With just 463 nautical miles to go before an anticipated ‘restart’ at the entrance of the Malacca Strait, the stretch of water separating Sumatra and Singapore, the small gains made over the next two days will be significant, not least in psychological terms, when the fleet enters the second part of this leg in trying conditions.

Gains and losses here will not just be about the weather. A narrow channel packed with shipping, ocean debris and the ever-present small craft, often unlit and fishing with long lines at night, the Strait presents traps and hazards that can see a lead built up over days evaporate in hours.

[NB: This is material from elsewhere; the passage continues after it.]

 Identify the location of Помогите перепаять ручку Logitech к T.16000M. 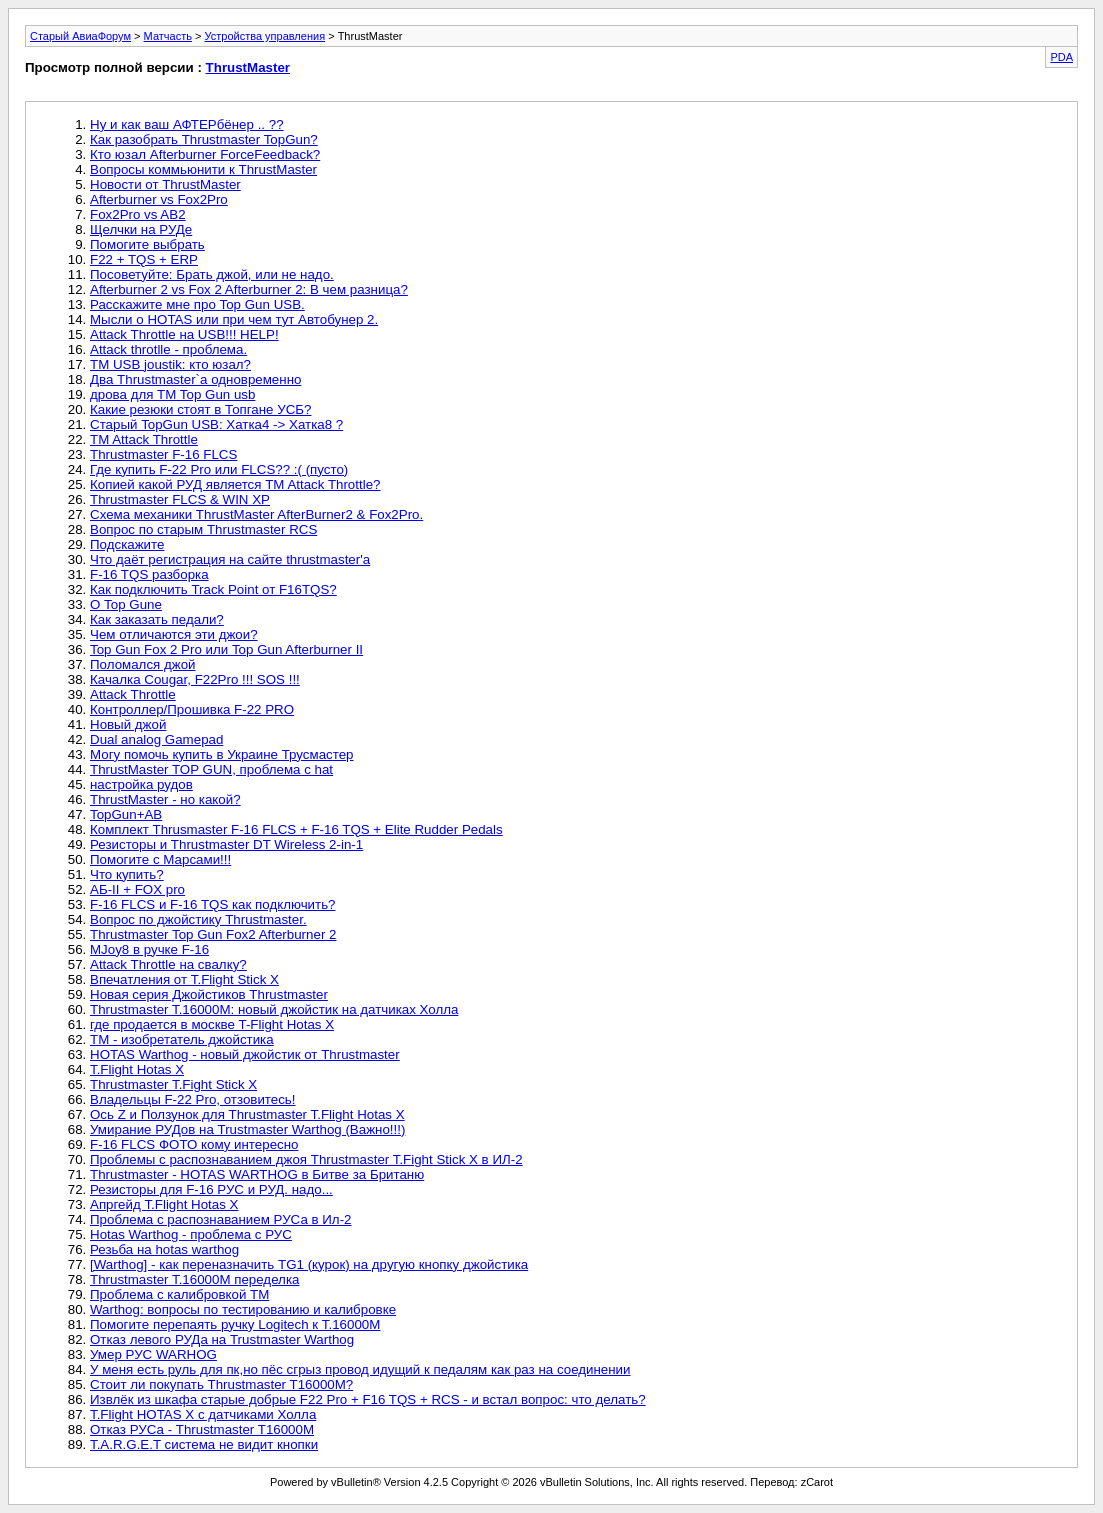
(235, 1324).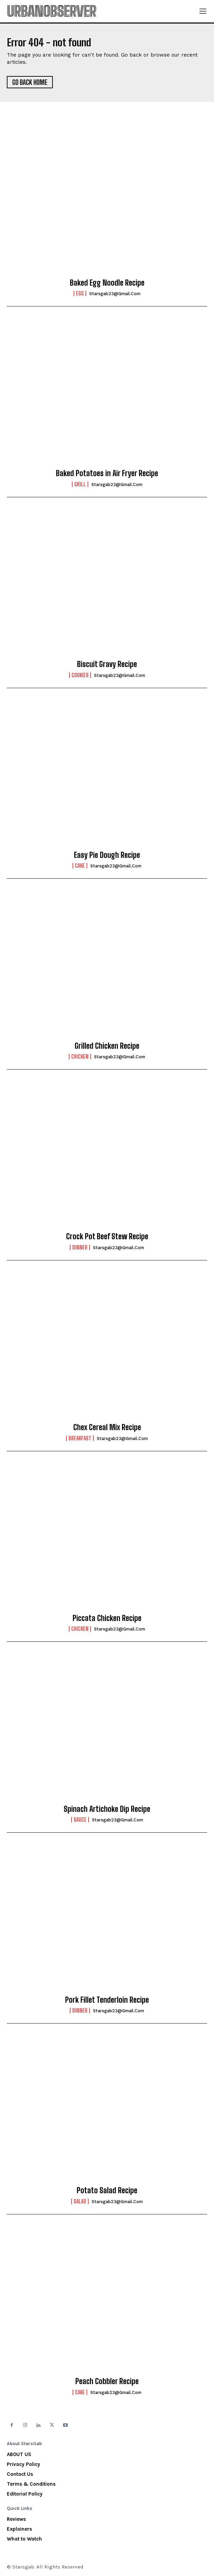 The image size is (214, 2576). What do you see at coordinates (107, 1618) in the screenshot?
I see `Piccata Chicken Recipe` at bounding box center [107, 1618].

“The game is about intricacies," says Nicholson. Minute changes in direction will have important consequences once the fleet reaches Pulau We. “This is really going to be a game of inches,” remarks CAMPER’s navigator, Will Oxley.

What might look like easy straight-line sailing is in fact an action-packed time for the six teams, who are constantly trimming, stacking and studying the weather, as well as each other’s performance, in order to make a small gain. “If shifting the stack like that means we gain a mere metre, then it’s definitely a worthwhile exercise,” Nicholson says.

In third, just over six nm on the port hip of PUMA's Mar Mostro, the crew of Groupama 4 (Franck Cammas/FRA) is switching between close hauled and tight reaching, with both the leaders in vision, keeping the crew fully motivated.

The crew of the most windward boat in the fleet, Telefónica (Iker Martínez/ESP), 14 nm to windward of the fleet and in fourth place, is still recovering from the damage to their code zero and deck fitting suffered hours after the start. The team now have the sail hoisted and are working hard to make good the losses and catch the leaders.

“I think getting around the top of Sumatra and into the Malacca Strait is going to be a very tricky moment for the race and I think there will be some places to gain and lose there," said watch leader Neal McDonald (GBR) in a radio link today. “We seem to be going very well other than that setback which was a disaster really that the guys recovered well from. It cost us a lot and it put us on the back foot really."

The crew of sixth-placed Sanya (Mike Sanderson/NZL) consider the Malacca Strait to be their big opportunity on this leg to their homeport in China. Lacking the speed of the newly constructed Volvo Open 70s, Sanderson will try to use the fluky breeze and other hazards to his best advantage.

“We are preparing for sleepless nights on board in the hope that we can take an opportunity to slip past some of the fleet,” wrote MCM Andrés Soriano today.

Meanwhile, as the fleet ploughs on, conditions on board are stifling, both on deck and below. Sleep is near to impossible in the sauna created not only by the scorching sun, but also by the generator used to create power on board, usually run at night when it is marginally cooler. Morale, however, across the fleet remains high in anticipation of exciting times ahead.